PROBLEM DETAILS =>
Among the entries below, find every line that contains the string "will", then copy it.

Segment Open

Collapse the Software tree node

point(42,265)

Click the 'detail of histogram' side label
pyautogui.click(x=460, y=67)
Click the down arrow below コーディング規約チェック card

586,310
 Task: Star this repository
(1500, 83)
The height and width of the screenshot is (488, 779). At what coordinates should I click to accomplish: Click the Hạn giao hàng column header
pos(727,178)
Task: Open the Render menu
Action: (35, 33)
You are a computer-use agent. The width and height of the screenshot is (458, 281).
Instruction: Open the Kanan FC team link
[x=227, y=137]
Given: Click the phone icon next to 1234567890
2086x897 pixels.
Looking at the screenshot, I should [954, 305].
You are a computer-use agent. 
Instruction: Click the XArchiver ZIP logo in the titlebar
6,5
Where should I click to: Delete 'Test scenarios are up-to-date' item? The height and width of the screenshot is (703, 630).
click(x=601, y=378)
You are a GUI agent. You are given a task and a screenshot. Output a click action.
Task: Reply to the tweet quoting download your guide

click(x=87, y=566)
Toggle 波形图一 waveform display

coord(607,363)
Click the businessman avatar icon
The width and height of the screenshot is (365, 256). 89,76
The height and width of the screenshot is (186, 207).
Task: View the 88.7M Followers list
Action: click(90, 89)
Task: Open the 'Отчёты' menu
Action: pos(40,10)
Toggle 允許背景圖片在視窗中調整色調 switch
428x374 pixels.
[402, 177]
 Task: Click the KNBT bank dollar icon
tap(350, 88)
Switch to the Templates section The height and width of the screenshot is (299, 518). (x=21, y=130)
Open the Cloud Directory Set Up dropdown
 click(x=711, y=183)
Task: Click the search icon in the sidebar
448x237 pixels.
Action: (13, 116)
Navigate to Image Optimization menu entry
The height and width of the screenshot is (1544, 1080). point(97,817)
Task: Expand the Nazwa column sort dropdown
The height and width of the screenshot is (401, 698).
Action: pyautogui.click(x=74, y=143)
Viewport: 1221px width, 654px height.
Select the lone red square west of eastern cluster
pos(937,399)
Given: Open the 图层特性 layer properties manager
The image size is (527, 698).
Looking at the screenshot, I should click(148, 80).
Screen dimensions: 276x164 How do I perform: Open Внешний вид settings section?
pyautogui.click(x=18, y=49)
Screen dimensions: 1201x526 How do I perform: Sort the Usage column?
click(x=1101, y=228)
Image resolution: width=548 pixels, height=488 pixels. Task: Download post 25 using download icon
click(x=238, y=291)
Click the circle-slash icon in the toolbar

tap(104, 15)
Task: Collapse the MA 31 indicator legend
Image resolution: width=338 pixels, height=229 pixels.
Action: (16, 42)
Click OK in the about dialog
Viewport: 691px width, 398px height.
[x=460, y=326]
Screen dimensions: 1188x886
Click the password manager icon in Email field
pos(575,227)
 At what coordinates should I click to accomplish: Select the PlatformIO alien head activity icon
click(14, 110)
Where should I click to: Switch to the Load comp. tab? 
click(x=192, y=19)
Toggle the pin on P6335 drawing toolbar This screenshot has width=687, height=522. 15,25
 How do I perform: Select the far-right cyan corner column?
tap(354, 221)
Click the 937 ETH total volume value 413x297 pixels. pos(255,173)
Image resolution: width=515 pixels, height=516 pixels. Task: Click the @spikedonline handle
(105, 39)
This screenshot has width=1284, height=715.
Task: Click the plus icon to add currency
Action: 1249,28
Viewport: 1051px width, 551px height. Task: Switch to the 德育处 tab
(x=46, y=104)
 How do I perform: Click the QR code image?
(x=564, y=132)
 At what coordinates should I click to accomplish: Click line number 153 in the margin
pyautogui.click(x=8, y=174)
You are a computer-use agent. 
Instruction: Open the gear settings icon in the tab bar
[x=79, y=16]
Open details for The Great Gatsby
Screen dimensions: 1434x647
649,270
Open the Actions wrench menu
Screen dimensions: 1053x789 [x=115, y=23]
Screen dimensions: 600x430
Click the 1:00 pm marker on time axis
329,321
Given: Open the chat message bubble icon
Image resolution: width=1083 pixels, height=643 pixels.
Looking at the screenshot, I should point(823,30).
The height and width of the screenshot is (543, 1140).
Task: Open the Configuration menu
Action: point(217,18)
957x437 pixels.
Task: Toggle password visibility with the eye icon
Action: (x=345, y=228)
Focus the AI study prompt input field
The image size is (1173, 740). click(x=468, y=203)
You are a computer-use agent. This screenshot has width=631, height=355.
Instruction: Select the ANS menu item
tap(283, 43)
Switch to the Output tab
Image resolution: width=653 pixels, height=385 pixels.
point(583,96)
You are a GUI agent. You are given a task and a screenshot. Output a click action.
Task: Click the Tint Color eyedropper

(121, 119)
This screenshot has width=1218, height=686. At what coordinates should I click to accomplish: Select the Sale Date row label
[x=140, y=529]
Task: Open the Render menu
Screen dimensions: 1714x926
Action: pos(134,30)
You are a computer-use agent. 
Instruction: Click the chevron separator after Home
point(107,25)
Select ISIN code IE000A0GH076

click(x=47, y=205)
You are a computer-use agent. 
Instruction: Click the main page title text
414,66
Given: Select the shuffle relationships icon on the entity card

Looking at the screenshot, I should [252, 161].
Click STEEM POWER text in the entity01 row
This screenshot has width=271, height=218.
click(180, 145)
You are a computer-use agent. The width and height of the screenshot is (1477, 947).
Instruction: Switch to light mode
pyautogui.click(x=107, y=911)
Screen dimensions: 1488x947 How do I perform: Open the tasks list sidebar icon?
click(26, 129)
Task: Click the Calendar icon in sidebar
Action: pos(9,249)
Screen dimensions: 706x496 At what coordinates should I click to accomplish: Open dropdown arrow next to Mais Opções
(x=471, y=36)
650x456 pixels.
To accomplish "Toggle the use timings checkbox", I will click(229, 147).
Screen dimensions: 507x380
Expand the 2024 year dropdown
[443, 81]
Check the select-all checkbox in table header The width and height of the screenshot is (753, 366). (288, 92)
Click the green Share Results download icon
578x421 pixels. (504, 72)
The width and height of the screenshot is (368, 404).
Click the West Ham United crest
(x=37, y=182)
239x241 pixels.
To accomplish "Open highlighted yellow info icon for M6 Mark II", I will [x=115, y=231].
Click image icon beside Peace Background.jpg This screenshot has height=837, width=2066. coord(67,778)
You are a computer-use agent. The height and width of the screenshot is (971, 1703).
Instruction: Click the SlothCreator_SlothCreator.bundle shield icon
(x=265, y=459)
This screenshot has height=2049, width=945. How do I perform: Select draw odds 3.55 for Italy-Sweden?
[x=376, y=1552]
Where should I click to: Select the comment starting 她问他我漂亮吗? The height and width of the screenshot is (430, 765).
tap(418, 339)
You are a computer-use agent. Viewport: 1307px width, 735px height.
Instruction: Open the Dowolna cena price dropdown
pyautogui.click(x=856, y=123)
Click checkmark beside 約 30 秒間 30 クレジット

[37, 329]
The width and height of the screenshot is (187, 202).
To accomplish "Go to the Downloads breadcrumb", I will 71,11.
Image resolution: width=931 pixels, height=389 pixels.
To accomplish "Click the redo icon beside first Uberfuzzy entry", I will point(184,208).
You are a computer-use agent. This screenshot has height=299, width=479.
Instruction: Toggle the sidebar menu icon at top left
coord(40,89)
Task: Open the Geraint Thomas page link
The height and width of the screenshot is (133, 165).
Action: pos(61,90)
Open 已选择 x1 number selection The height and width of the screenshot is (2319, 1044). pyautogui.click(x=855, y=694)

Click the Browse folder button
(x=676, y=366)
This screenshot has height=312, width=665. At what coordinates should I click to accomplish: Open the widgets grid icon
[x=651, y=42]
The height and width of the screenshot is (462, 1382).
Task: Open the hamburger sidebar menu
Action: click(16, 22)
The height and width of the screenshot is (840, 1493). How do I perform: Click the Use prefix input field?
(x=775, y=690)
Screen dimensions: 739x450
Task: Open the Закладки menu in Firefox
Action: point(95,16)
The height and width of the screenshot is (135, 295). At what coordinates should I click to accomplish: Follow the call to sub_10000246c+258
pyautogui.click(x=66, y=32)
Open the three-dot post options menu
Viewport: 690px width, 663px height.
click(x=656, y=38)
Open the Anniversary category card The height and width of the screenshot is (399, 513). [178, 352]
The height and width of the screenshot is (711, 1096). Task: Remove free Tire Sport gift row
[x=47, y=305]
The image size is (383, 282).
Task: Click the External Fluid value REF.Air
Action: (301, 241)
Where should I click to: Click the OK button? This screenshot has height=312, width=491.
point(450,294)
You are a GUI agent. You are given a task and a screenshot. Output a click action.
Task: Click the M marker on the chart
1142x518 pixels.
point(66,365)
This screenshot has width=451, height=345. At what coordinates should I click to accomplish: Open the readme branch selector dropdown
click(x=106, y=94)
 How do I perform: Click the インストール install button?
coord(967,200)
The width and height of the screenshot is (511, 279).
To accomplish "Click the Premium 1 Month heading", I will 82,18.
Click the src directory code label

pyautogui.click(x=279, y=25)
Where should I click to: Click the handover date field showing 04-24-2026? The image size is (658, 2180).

Segment Closed

RESPONSE TO THE EXERCISE =>
To accomplish "Toggle the use timings checkbox", I will click(229, 147).
To accomplish "Open highlighted yellow info icon for M6 Mark II", I will [x=115, y=231].
To accomplish "Go to the Downloads breadcrumb", I will 71,11.
To accomplish "Click the redo icon beside first Uberfuzzy entry", I will point(184,208).
To accomplish "Click the Premium 1 Month heading", I will 82,18.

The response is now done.